*Exercise prompt*: In the data below, work out how many lines include the string "First". Only the number should be given.

*Recorded information*:
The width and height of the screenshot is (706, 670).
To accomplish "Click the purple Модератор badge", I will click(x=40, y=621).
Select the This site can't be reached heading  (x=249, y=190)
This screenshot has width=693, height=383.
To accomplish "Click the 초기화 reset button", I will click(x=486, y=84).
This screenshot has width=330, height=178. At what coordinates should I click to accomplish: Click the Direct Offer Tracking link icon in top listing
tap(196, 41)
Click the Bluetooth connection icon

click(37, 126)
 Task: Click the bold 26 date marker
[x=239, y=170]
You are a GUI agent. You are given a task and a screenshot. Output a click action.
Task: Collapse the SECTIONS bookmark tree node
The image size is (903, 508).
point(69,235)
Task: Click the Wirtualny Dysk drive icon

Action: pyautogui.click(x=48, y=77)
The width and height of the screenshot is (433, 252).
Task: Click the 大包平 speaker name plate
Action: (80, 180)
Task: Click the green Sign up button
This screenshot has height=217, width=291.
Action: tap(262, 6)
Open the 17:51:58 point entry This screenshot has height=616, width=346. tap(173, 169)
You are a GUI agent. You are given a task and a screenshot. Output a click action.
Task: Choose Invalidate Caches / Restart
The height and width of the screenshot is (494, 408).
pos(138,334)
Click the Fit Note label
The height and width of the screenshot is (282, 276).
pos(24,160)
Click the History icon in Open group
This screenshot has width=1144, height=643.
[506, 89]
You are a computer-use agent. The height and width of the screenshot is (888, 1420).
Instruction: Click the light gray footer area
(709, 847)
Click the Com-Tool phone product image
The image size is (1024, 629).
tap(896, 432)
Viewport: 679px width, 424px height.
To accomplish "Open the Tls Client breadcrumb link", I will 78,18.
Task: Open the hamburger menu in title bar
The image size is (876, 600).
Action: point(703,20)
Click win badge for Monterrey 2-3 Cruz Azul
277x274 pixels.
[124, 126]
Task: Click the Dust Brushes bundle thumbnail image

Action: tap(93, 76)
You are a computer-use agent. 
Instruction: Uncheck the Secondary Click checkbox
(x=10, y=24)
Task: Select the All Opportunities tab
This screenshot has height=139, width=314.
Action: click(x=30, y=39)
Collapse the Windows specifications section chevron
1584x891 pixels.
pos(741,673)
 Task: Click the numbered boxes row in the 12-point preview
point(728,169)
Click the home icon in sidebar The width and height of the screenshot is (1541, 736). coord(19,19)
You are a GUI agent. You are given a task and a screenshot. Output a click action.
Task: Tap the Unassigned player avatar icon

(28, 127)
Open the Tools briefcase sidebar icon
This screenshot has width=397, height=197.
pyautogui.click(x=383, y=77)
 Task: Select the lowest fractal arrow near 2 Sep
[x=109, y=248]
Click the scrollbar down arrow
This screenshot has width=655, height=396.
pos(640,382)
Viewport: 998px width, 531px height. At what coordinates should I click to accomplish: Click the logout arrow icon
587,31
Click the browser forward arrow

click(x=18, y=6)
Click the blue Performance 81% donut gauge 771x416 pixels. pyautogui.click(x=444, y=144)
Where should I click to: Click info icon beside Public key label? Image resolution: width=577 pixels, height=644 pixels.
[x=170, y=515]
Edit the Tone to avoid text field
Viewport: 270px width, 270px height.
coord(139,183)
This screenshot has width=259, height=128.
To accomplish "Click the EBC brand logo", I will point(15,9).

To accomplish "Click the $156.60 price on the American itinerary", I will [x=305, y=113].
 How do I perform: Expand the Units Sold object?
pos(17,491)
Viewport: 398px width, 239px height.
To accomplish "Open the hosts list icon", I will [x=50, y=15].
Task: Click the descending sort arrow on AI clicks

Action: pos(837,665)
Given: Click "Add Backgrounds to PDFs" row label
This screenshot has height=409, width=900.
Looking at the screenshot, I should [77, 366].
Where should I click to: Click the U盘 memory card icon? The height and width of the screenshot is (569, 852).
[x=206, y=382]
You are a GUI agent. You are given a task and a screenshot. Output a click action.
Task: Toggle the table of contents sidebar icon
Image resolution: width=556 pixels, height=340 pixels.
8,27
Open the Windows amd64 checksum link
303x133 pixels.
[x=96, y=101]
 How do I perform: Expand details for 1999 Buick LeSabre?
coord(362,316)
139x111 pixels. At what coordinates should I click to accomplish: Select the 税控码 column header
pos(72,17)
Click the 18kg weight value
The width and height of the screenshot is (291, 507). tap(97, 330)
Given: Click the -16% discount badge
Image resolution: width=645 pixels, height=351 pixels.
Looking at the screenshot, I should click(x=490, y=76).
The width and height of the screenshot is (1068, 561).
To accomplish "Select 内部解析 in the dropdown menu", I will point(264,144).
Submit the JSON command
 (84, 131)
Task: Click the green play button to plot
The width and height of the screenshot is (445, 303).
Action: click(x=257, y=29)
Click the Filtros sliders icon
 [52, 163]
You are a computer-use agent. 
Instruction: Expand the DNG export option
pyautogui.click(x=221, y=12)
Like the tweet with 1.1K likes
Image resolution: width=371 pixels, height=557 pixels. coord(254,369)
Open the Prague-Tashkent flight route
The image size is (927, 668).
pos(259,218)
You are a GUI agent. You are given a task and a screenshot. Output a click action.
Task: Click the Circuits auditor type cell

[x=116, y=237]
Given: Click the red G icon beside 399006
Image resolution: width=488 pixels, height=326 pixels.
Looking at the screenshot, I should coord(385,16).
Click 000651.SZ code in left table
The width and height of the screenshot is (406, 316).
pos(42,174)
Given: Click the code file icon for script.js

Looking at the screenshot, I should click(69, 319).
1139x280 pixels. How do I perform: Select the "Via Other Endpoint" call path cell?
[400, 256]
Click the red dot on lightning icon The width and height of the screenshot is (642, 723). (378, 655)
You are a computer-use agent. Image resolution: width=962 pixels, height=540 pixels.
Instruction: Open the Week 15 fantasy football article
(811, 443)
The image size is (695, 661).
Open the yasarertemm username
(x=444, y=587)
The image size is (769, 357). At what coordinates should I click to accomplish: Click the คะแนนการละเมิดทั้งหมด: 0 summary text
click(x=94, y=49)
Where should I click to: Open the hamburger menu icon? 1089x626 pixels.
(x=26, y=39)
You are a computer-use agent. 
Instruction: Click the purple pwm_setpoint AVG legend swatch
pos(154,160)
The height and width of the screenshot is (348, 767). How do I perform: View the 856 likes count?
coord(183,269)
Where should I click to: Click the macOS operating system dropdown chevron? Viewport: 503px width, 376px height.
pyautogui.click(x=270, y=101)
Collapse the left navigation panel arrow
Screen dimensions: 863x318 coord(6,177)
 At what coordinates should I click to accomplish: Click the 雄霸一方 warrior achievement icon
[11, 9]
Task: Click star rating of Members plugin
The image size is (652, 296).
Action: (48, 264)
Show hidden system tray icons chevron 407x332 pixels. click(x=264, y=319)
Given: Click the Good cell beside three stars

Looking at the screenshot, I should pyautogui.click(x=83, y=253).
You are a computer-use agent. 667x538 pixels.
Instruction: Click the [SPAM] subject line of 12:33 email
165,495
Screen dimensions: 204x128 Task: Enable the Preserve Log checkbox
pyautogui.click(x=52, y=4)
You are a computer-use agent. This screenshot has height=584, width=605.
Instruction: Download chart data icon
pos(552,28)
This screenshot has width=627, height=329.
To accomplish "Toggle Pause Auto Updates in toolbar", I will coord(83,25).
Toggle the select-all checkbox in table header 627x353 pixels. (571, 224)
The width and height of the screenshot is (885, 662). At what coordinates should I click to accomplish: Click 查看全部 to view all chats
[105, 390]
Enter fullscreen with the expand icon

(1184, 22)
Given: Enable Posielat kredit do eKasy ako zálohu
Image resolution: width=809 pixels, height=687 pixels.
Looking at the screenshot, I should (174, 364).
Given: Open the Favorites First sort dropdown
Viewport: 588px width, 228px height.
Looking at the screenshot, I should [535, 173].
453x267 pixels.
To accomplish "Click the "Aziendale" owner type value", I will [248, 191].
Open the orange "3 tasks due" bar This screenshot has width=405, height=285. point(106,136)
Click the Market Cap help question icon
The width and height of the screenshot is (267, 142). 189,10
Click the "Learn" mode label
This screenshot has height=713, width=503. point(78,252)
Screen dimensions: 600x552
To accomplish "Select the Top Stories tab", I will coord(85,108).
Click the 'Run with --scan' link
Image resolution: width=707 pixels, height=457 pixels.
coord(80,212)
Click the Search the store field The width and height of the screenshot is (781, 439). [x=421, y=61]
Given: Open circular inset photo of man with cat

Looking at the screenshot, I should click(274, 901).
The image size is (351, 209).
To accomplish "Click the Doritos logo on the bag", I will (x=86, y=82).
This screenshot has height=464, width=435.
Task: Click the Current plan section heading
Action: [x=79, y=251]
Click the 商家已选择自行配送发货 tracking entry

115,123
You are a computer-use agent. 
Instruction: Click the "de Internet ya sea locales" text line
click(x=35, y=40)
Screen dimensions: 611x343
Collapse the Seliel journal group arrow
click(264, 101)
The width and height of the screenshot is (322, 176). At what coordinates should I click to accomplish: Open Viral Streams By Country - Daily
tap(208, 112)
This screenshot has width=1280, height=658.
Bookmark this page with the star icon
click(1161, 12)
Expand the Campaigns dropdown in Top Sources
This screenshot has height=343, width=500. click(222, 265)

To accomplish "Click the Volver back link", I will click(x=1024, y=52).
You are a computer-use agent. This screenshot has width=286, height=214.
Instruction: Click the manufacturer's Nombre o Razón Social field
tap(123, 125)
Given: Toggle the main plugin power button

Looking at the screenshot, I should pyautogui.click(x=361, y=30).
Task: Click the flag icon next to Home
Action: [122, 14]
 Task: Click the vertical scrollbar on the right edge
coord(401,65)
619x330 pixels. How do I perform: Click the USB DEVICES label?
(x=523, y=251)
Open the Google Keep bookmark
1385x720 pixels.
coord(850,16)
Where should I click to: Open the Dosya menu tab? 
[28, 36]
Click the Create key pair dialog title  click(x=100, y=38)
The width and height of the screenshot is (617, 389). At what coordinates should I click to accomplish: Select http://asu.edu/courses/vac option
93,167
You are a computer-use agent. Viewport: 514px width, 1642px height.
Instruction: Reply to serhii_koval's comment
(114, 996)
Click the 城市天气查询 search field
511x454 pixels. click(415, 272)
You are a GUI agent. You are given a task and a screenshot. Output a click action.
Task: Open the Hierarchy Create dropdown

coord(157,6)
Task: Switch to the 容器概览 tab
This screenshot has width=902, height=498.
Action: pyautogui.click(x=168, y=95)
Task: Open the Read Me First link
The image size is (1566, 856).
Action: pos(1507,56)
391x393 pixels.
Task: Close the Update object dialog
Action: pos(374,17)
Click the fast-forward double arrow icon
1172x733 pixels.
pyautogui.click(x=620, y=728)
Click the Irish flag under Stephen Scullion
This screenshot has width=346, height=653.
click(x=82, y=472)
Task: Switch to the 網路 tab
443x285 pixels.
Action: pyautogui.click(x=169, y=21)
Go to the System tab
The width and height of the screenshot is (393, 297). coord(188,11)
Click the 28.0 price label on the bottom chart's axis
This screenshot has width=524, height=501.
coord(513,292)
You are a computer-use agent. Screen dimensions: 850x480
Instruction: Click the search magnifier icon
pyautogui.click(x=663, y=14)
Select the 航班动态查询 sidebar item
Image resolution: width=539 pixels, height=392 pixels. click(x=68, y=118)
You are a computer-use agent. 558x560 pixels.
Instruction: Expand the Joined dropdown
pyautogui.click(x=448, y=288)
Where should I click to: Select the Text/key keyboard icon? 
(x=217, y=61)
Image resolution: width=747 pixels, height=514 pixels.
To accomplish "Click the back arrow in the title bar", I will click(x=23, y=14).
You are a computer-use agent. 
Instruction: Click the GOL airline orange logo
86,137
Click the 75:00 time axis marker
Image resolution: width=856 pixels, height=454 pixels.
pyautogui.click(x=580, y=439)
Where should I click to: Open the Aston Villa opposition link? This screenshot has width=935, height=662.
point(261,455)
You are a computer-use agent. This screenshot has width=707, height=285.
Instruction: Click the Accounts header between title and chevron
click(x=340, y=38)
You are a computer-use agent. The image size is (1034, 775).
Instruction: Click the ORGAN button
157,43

*Expected answer*: 2